Pain control for spine surgery has fundamentally changed in the last decade as new medications and pain techniques have been broadly adopted. Enhanced recovery protocols are the new standard of care, allowing for shorter hospital stays and more rapid patient recovery. Adequate analgesia in the perioperative setting is paramount in achieving these goals and the use of narcotics alone is inadequate. A multimodal approach to perioperative pain management in spinal surgery begins in the preoperative setting, with gabapentin or pregabalin, Celebrex, and acetaminophen. These medicines also play a large role in the multimodal approach for postoperative analgesia with suggested usage being continued while inpatient. Ketorolac remains a useful postoperative adjunctive medication with minimal downside for fusion. Local and intravenous (IV) steroid application also play an important role to decrease nerve irritation and pain related to local inflammation at the surgery site and should be utilized regularly. The use of local anesthetic must also be used at the surgery site in all cases with great improvement in immediate opiate needs and pain scores.

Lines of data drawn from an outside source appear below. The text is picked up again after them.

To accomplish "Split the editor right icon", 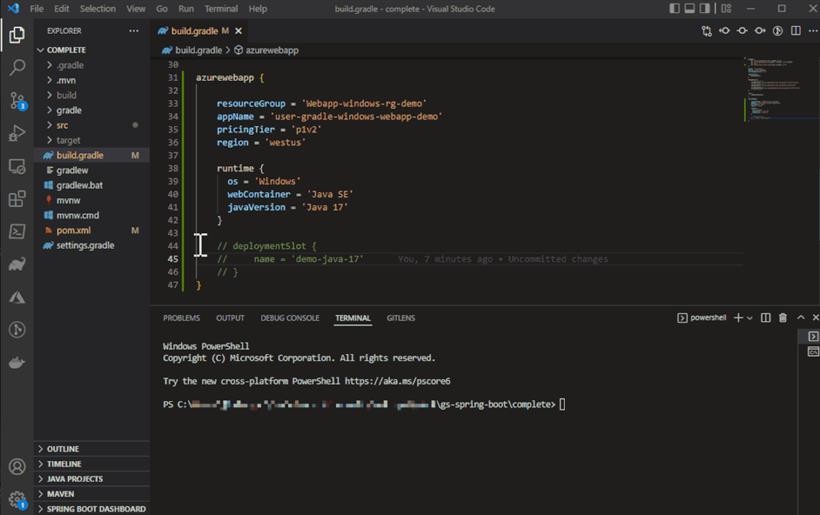I will [x=795, y=31].
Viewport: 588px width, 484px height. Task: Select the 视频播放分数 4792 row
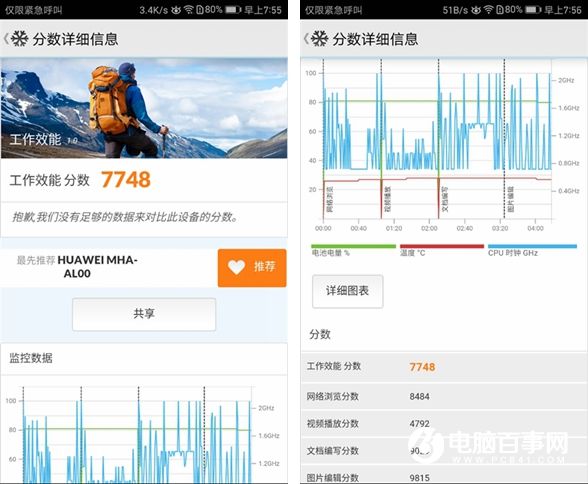point(444,424)
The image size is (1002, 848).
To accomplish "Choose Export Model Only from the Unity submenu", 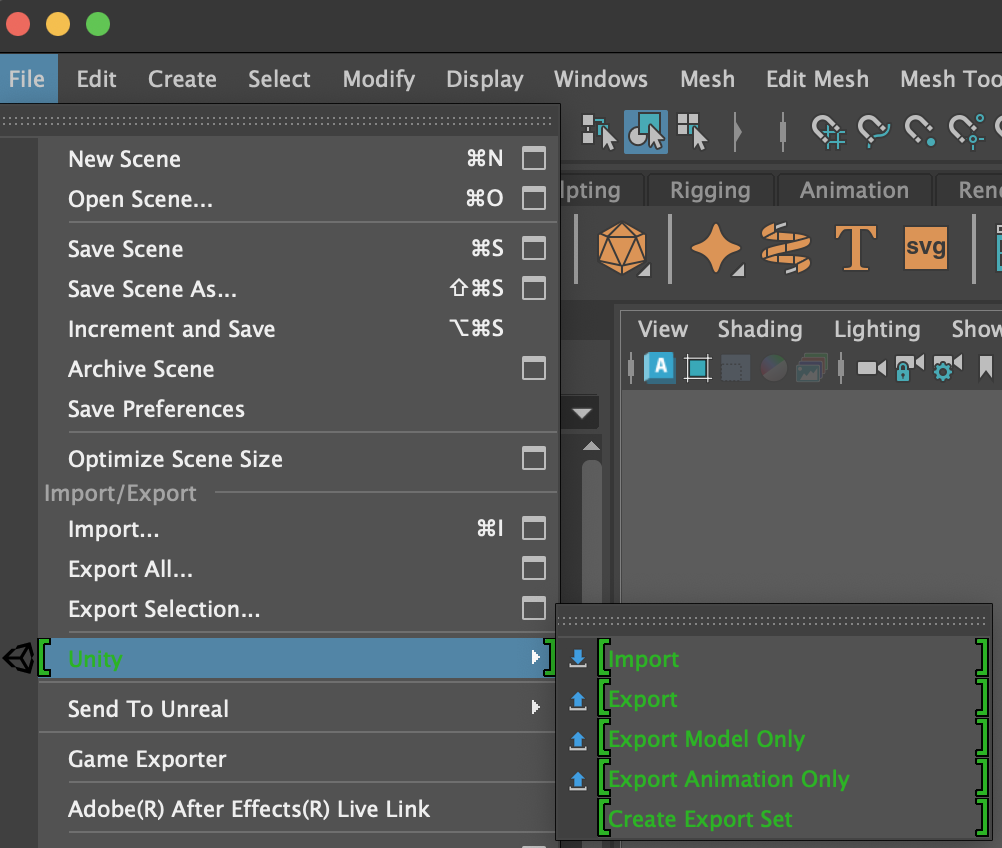I will pyautogui.click(x=703, y=740).
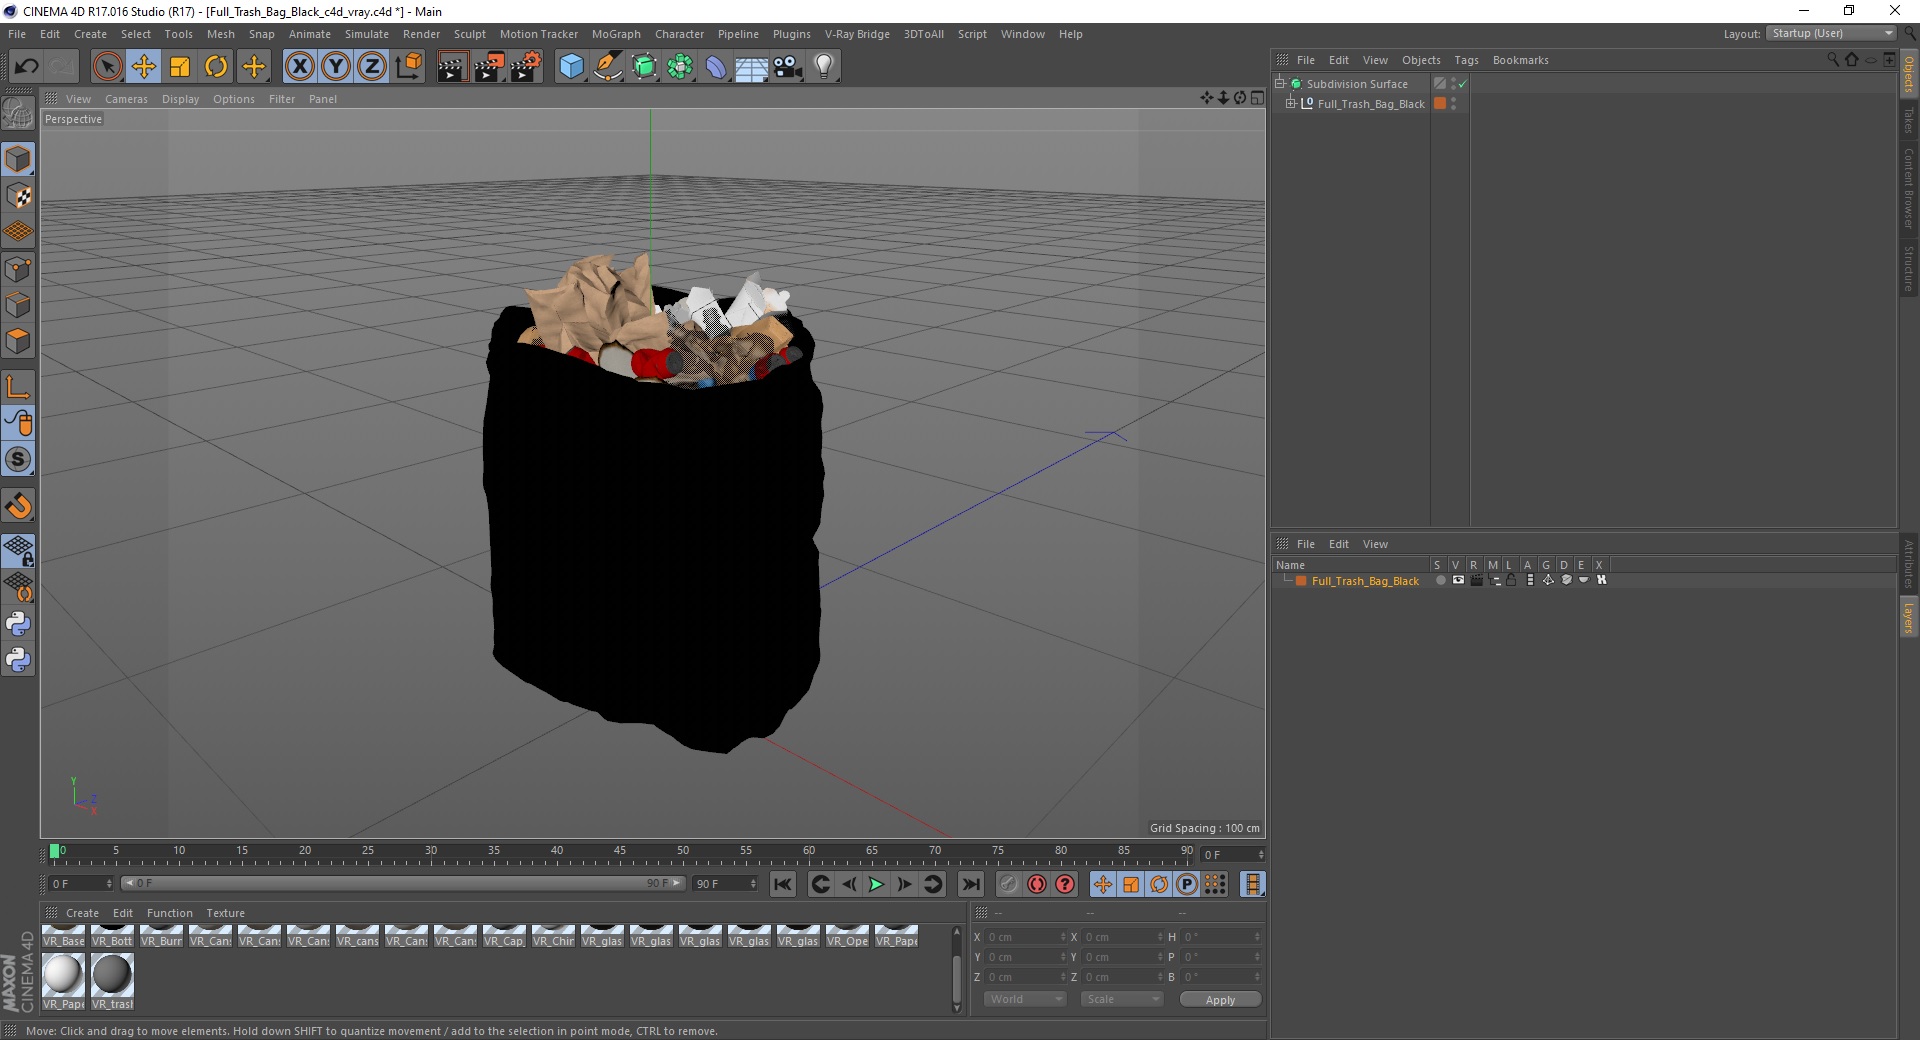Viewport: 1920px width, 1040px height.
Task: Toggle the X axis lock
Action: [x=299, y=67]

Other techniques have had mixed results with both Ketamine and IV lidocaine showing some promise, but further research needs to be done to understand their exact role. To practice spine surgery requires the use of a multimodal approach including nonsteroidal anti-inflammatory drugs, local and IV steroid, local anesthetic, and neuromodulatory agents beginning prior to an incision and continued through the recovery process.